Video pros take note, the pixel density of this Sharp IGZO panel trumps that on the original Retina laptop, the otherwise similarly specced Apple MacBook Pro with its 2800 x 1800-pixel IPS panel. However not only is the list price much more expensive than its Mac rival, this is also a far heavier beast; our test model with slot-loading DVD±RW drive came in at weighty 3.28 kg. The machine is fast, aided by the solid-state drive, 16 GB of memory and Haswell-generation Intel Core i7 processor. Storage options are attractive. In addition to the 256 GB SSD supplied in out top-spec sample, which sits in an easy-to-eject drive bay, you can add another of the same (if you remove the DVD drive), as well as add a mSATA mini-card option. The nVidia Quadro K2100M graphics processor with its 2 GB of memory easily satisfied the requirements for GPU-accelerated 3D rendering when testing the real-world performance with Adobe’s video software. After Effects CC demands a suitably beefy CUDA-compatible card. Running the 3D Camera Tracker in After Effects is a processor-intensive task, but the M4800 managed to solve – that is, calculate tracking markers – in a piece of HD footage in about ten seconds. Rendering out a 23-second composition with effects and motion graphics to a 3.29 GB AVI file (1920 x 1080) took 1 minute 41 seconds. Meanwhile our three-year-old MacBook Pro (2011, 2.2 GHz Core i7 with 8 GB memory) took 4 minute 34 seconds. In the PCMark 7 test the M4800 scored 5879 points, a decent result that is close the highest we’ve seen for a laptop, while Cinebench R15 showed scores of 145 cb points (single) and 689 (multi-threaded mode). Most impressively the OpenGL graphic test here played at 68 fps.

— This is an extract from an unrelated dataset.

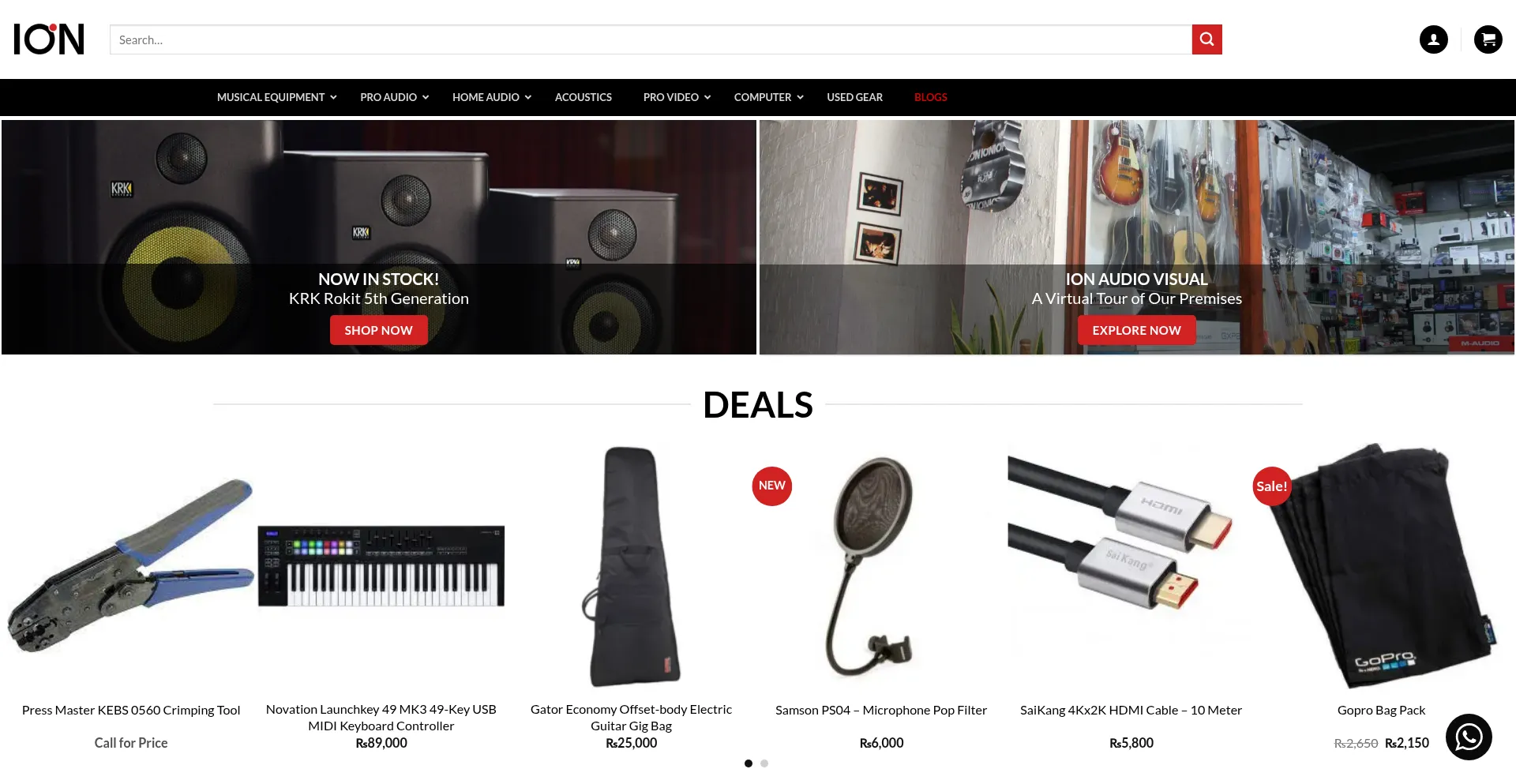Focus the Search input field
Image resolution: width=1516 pixels, height=784 pixels.
click(651, 39)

Dell Precision M4800 Mobile Workstation: Apple Retina-inspired display

The real gripe with such an impressively high-resolution screen is that it doesn’t really work with Microsoft Windows. The user interface appears tiny. You can scale up the interface size in Windows, but the fonts within many applications like After Effects remain essentially unreadably small. If you’re only looking at images and aren’t required to read, it’s a bonus for something as picture-focused as Adobe SpeedGrade CC though; colour correcting HD video never looked so good. The backlit keyboard could come in handy whether you are gaming or grading. We first ran the M4800 through benchmarks for Batman: Arkham City. Running at the laptop’s native resolution of 3200 x 1800 pixels, it averaged 33 fps, dropping down to a treacle-like 7 fps at the ‘extreme’ setting. Set for normal at 1280 x 720, it averaged 52 fps, while at Very High Detail, with all the DirectX 11 bells and whistles enabled, it scored an average 41 fps. So if you want to put the Dark Knight through his paces while waiting for the work to come in, you have more than enough power on tap. The aluminium and magnesium alloy chassis feels very substantial, but throughout our tests the dual fans kept the M4800 fairly cool and reasonably quietly too – the base was warm but not uncomfortable. Battery life was disappointing, but perhaps to be expected given the machine’s workstation priorities. Set on Dell’s balanced power setting, we found normal operation (web browsing, some video post-production) to stretch to a shade under 3 hours. Running a looped video stream from our NAS over Wi-Fi it lasted only 2 hours and 5 minutes. Only running idle, with no major application activity, allowed the M4800 to last 5 hours and 28 minutes.